These files are generated by mfsbld.
The `.fmp' and `.lmp' files are both
ASCII files; the `.xmp' file is a binary file.
All XPAT programs that use MFS load the `.xmp'
file into memory for fast access.
This file consumes 8 bytes of memory for each file entry. Therefore,
a FileMap containing 131,072 files will occupy 1 MB of memory.
USER META DATA
One of the meta-fields that the `meta' filter produces contains
free text that is associated with the file. This free text is called
the user meta-data. This data is usually a summary
or a title for the file that users can use to quickly identify the
file or its contents. This field is intended to allow database
administrators to place database-specific and file-specific data into
the meta-fields. This data can then be used in the user interface's
summary list, allowing it to contain much more useful
information than would otherwise be possible. Note that
this field can be left empty if the existing information
in the other meta-fields is sufficient to construct the summary list.

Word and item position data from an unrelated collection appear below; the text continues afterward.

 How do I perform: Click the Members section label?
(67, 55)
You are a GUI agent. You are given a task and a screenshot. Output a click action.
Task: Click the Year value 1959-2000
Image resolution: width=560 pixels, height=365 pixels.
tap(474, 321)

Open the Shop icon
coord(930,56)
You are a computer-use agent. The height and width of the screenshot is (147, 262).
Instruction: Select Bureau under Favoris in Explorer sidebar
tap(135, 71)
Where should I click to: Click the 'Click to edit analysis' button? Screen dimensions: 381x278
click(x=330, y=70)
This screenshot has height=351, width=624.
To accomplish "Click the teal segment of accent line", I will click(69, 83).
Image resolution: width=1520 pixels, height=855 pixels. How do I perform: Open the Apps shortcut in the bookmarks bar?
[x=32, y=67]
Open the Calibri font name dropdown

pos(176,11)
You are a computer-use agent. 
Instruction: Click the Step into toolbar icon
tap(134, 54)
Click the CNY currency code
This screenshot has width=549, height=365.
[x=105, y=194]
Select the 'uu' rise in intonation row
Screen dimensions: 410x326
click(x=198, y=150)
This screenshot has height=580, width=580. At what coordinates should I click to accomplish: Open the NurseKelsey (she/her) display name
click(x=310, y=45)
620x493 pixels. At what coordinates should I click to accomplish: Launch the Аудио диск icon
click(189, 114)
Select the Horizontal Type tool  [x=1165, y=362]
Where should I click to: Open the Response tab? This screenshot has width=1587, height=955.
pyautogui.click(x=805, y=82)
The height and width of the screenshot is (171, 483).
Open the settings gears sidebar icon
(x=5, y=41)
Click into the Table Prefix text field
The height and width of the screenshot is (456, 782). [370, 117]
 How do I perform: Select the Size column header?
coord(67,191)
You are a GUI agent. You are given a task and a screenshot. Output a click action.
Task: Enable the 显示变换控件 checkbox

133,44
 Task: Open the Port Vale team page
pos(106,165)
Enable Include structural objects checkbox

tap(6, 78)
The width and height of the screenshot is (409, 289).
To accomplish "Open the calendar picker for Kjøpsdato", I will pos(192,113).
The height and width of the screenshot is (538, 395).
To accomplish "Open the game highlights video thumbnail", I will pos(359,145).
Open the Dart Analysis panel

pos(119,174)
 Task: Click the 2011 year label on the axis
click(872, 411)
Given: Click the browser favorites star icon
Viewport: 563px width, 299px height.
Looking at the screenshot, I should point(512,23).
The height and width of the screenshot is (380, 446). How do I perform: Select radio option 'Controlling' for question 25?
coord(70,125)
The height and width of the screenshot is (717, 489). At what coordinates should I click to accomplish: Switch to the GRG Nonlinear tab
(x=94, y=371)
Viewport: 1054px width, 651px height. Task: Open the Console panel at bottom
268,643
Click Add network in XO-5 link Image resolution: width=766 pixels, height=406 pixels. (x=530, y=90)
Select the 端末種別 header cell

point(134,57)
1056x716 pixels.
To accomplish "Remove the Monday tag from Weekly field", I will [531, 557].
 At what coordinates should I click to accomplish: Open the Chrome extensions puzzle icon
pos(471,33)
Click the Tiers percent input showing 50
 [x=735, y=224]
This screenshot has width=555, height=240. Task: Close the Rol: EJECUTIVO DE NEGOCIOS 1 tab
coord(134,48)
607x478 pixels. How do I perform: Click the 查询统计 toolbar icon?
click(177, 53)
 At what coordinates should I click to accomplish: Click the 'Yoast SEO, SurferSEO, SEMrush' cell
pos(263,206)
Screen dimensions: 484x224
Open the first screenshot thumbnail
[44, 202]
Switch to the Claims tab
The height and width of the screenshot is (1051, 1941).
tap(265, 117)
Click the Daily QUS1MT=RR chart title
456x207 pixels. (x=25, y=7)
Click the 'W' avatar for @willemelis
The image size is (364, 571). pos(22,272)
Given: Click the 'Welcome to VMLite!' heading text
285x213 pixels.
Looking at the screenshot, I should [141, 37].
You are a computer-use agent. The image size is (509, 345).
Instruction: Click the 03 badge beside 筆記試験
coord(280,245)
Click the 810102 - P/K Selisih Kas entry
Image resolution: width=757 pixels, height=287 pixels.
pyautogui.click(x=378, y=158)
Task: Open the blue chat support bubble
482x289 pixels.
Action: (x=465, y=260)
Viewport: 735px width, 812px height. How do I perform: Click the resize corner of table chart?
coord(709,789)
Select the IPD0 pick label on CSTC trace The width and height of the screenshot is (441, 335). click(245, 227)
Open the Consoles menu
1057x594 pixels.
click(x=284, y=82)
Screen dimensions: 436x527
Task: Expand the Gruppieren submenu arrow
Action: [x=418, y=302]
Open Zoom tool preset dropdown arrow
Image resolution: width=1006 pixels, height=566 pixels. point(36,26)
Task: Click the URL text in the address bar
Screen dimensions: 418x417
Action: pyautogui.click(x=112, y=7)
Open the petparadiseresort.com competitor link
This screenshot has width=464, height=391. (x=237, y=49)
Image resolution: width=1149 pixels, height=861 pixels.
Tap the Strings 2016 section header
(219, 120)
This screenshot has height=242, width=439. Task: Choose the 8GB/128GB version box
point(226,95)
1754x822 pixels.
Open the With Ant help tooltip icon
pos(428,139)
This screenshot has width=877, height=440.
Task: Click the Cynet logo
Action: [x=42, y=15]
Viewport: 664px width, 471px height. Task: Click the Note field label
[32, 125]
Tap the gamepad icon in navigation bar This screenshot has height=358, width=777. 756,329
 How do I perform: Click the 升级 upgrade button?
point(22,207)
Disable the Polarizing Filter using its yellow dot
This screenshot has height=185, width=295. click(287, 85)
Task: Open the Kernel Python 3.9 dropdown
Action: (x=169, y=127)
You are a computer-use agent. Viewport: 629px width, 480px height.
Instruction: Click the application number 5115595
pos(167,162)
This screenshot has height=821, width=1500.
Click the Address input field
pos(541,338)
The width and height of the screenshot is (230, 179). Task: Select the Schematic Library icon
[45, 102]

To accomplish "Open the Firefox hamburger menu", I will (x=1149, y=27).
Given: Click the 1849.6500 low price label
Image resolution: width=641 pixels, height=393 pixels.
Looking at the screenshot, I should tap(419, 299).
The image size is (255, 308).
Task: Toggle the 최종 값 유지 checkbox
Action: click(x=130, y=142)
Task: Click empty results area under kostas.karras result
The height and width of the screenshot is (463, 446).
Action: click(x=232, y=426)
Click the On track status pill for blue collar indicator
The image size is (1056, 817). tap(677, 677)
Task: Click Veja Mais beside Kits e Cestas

The user meta-data is incorporated into the FileMap at the time it is
built, via a user meta-data template file. You can create an empty
template file by using the `-t' option to the mfsbld program
(refer to the mfsbld(1) man
page for the details). The template file has the suffix `.dat'.
The user meta-data are added to this template file using one of the
methods described below. mfsbld is then executed again (without the
`-t' option) to build the FileMap
files. mfsbld automatically incorporates the data in the
`.dat' file into the FileMap if the `.dat' file
is present (it should be
in the same location as the other FileMap files, as specified by
the Data Dictionary's `FileMap' field).
NOTE: You usually do not run mfsbld by hand. Instead, you usually
run dbbuild, which in turn calls mfsbld and all the other index-building programs.
Refer to the dbbuild(1) man page for more details.
The `.dat' file that mfs creates consists of a number
of entries, one for each file in the database. Each entry looks like
the following (in the real file there are no newlines in each entry):
<OTUserData><OTFile>../dir1/dir2/somefile.doc</OTFile>
<OTFields></OTFields></OTUserData>
You should enter the user meta-data for each database file in the
`OTFields' field in that file's `OTUserData' entry.
You can do this either by editing it by hand or by using a
program that automatically merges a pre-built list
of user meta-data with this template file. If the user meta-data
consists of pieces of text that come from the files themselves (such
as title fields), you need to have run a program to extract these pieces
beforehand.
Note that in the simplest form, the user meta-data are just strings of
text. However, in more complex forms, they may consist of more than
single tagged fields. Because the user meta-data are
meta-fields in the virtual text produced by the MFS system,
you can simply build region indices on the tags
in the user meta-data. For example, you might create a template file
entry as follows:
<OTUserData><OTFile>somefile.doc</OTFile><OTFields><HeadLine>This
is the text of the headline</HeadLine><PageNum>344</PageNum></OTFields>
</OTUserData>
In the above example, you could build regions on `HeadLine' tags
and on `PageNum' tags. For example, you could use the `HeadLine'
region in the
summary list, and the `PageNum' field in the viewer program.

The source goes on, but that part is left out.